*TASK DATA*.
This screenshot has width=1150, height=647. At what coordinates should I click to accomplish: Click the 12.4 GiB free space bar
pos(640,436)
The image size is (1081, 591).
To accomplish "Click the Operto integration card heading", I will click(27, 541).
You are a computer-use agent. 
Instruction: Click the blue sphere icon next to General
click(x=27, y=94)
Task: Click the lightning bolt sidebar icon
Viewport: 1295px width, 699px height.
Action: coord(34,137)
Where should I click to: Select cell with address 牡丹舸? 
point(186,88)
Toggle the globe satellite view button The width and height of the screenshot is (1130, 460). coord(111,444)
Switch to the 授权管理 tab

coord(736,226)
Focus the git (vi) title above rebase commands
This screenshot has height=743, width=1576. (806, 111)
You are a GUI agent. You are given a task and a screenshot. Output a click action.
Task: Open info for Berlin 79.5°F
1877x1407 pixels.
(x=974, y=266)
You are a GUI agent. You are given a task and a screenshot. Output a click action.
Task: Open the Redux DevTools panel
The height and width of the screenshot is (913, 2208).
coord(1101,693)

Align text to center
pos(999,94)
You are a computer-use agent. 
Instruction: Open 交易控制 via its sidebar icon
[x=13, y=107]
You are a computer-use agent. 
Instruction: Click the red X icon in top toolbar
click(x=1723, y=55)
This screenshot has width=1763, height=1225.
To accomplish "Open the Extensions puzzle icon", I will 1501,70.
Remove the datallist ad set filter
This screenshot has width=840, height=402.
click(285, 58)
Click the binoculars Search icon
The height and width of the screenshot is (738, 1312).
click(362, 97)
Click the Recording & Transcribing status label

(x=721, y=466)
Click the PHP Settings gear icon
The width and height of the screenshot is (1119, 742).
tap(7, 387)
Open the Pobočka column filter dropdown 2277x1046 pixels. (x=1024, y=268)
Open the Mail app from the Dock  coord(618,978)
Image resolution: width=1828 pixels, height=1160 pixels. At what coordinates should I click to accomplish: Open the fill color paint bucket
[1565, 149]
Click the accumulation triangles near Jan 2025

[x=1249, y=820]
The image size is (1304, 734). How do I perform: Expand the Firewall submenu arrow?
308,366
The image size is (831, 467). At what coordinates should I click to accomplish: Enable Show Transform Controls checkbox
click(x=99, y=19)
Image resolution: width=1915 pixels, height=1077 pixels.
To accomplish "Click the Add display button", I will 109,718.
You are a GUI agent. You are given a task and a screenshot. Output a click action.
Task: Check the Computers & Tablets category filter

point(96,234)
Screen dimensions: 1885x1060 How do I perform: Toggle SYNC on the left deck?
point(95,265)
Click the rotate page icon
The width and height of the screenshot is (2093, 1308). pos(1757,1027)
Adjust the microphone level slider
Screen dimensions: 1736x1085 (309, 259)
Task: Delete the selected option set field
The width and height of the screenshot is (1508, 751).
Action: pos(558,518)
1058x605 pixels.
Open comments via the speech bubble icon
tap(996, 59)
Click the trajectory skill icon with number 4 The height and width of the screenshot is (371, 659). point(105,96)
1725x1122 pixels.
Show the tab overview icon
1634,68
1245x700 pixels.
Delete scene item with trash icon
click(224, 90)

*REQUIRED WORK*.
Make an exact copy of the records.

*ANSWER BELOW*.
This screenshot has width=1150, height=647. At what coordinates should I click to accomplish: Click the 12.4 GiB free space bar
pos(640,436)
The image size is (1081, 591).
To accomplish "Click the Operto integration card heading", I will click(27, 541).
You are a computer-use agent. 
Instruction: Click the blue sphere icon next to General
click(x=27, y=94)
Task: Click the lightning bolt sidebar icon
Viewport: 1295px width, 699px height.
Action: coord(34,137)
Where should I click to: Select cell with address 牡丹舸? 
point(186,88)
Toggle the globe satellite view button The width and height of the screenshot is (1130, 460). coord(111,444)
Switch to the 授权管理 tab

coord(736,226)
Focus the git (vi) title above rebase commands
This screenshot has height=743, width=1576. (806, 111)
You are a GUI agent. You are given a task and a screenshot. Output a click action.
Task: Open info for Berlin 79.5°F
1877x1407 pixels.
(x=974, y=266)
You are a GUI agent. You are given a task and a screenshot. Output a click action.
Task: Open the Redux DevTools panel
The height and width of the screenshot is (913, 2208).
coord(1101,693)

Align text to center
pos(999,94)
You are a computer-use agent. 
Instruction: Open 交易控制 via its sidebar icon
[x=13, y=107]
You are a computer-use agent. 
Instruction: Click the red X icon in top toolbar
click(x=1723, y=55)
This screenshot has width=1763, height=1225.
To accomplish "Open the Extensions puzzle icon", I will 1501,70.
Remove the datallist ad set filter
This screenshot has width=840, height=402.
click(285, 58)
Click the binoculars Search icon
The height and width of the screenshot is (738, 1312).
click(362, 97)
Click the Recording & Transcribing status label

(x=721, y=466)
Click the PHP Settings gear icon
The width and height of the screenshot is (1119, 742).
tap(7, 387)
Open the Pobočka column filter dropdown 2277x1046 pixels. (x=1024, y=268)
Open the Mail app from the Dock  coord(618,978)
Image resolution: width=1828 pixels, height=1160 pixels. At what coordinates should I click to accomplish: Open the fill color paint bucket
[1565, 149]
Click the accumulation triangles near Jan 2025

[x=1249, y=820]
The image size is (1304, 734). How do I perform: Expand the Firewall submenu arrow?
308,366
The image size is (831, 467). At what coordinates should I click to accomplish: Enable Show Transform Controls checkbox
click(x=99, y=19)
Image resolution: width=1915 pixels, height=1077 pixels.
To accomplish "Click the Add display button", I will 109,718.
You are a GUI agent. You are given a task and a screenshot. Output a click action.
Task: Check the Computers & Tablets category filter

point(96,234)
Screen dimensions: 1885x1060 How do I perform: Toggle SYNC on the left deck?
point(95,265)
Click the rotate page icon
The width and height of the screenshot is (2093, 1308). pos(1757,1027)
Adjust the microphone level slider
Screen dimensions: 1736x1085 (309, 259)
Task: Delete the selected option set field
The width and height of the screenshot is (1508, 751).
Action: pos(558,518)
1058x605 pixels.
Open comments via the speech bubble icon
tap(996, 59)
Click the trajectory skill icon with number 4 The height and width of the screenshot is (371, 659). point(105,96)
1725x1122 pixels.
Show the tab overview icon
1634,68
1245x700 pixels.
Delete scene item with trash icon
click(224, 90)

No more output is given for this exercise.